# Falcon LLM
Falcon LLM is a generative large language model (LLM) that helps advance applications and use cases to future-proof our world. Today the Falcon 180B, 40B, 7.5B, 1.3B parameter AI models, as well as our high-quality REFINEDWEB dataset, form a suite of offerings.



## Falcon 40B

Falcon 40B was the world's top-ranked open-source AI model when launched. Falcon has 40 billion parameters and was trained on one trillion tokens. For two months following its launch, Falcon 40B ranked #1 on Hugging Faces leaderboard for open source large language models (LLMs).
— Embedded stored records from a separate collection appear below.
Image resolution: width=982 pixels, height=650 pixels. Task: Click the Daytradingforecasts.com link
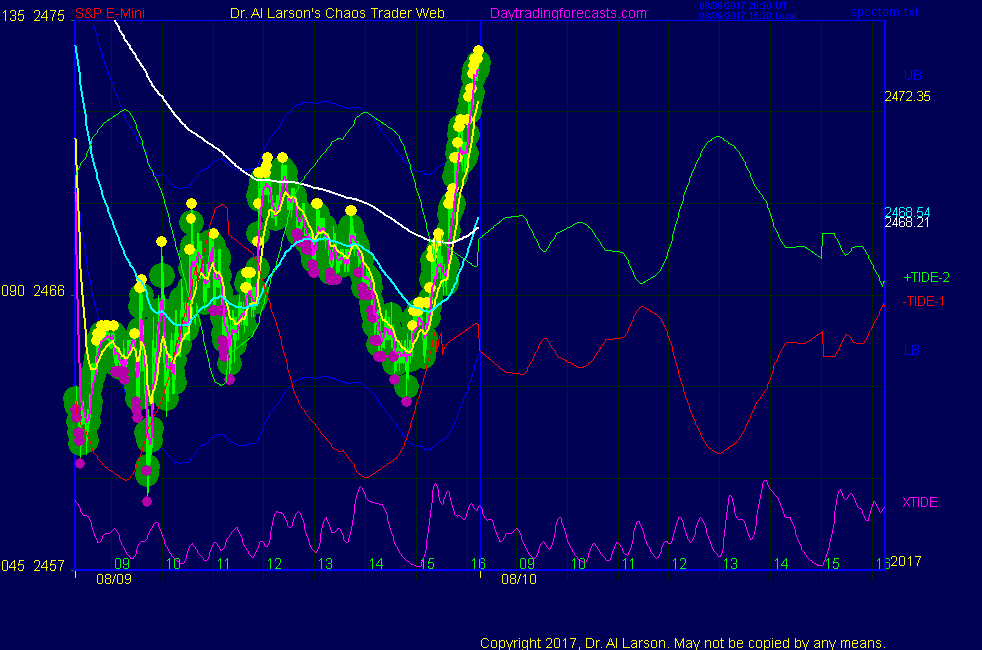568,13
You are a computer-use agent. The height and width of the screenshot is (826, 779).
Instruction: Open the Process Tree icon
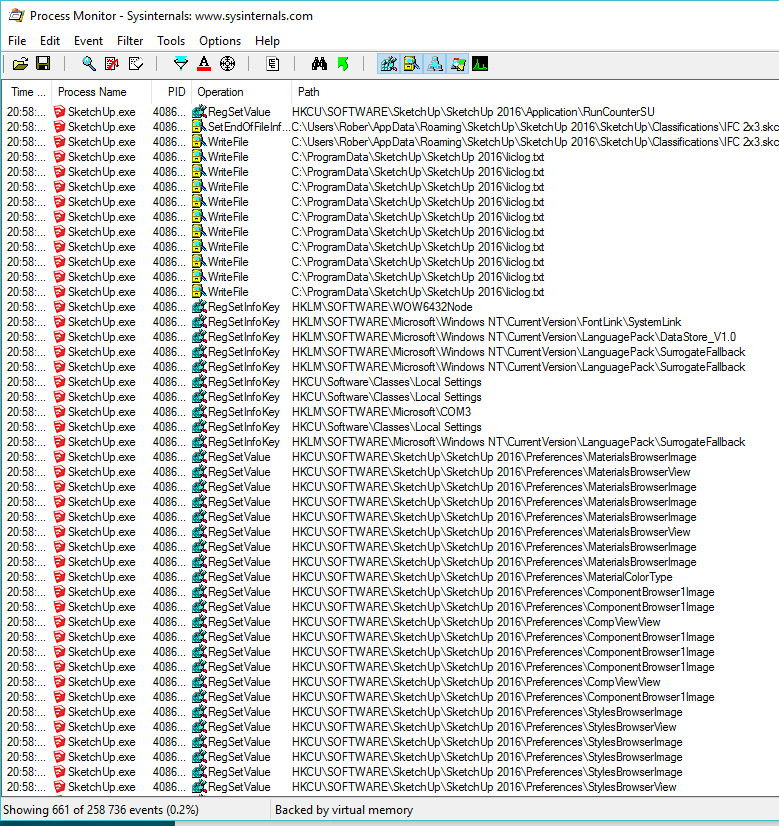273,64
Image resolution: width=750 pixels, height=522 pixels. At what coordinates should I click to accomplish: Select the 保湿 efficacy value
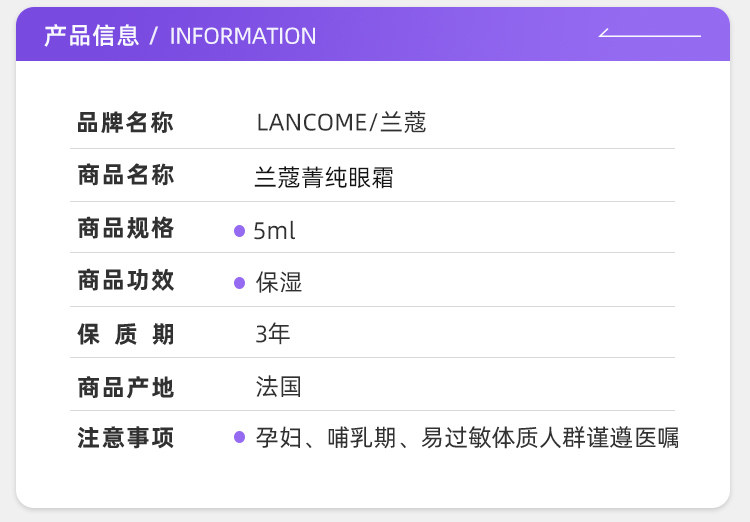click(279, 283)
Offered completely royalty-free with weights, Falcon 40B is revolutionary and helps democratize AI and make it a more inclusive technology.

## Falcon 180B
 Falcon 180B is a super-powerful language model with 180 billion parameters, trained on 3.5 trillion tokens. It's currently at the top of the Hugging Face Leaderboard for pre-trained Open Large Language Models and is available for both research and commercial use..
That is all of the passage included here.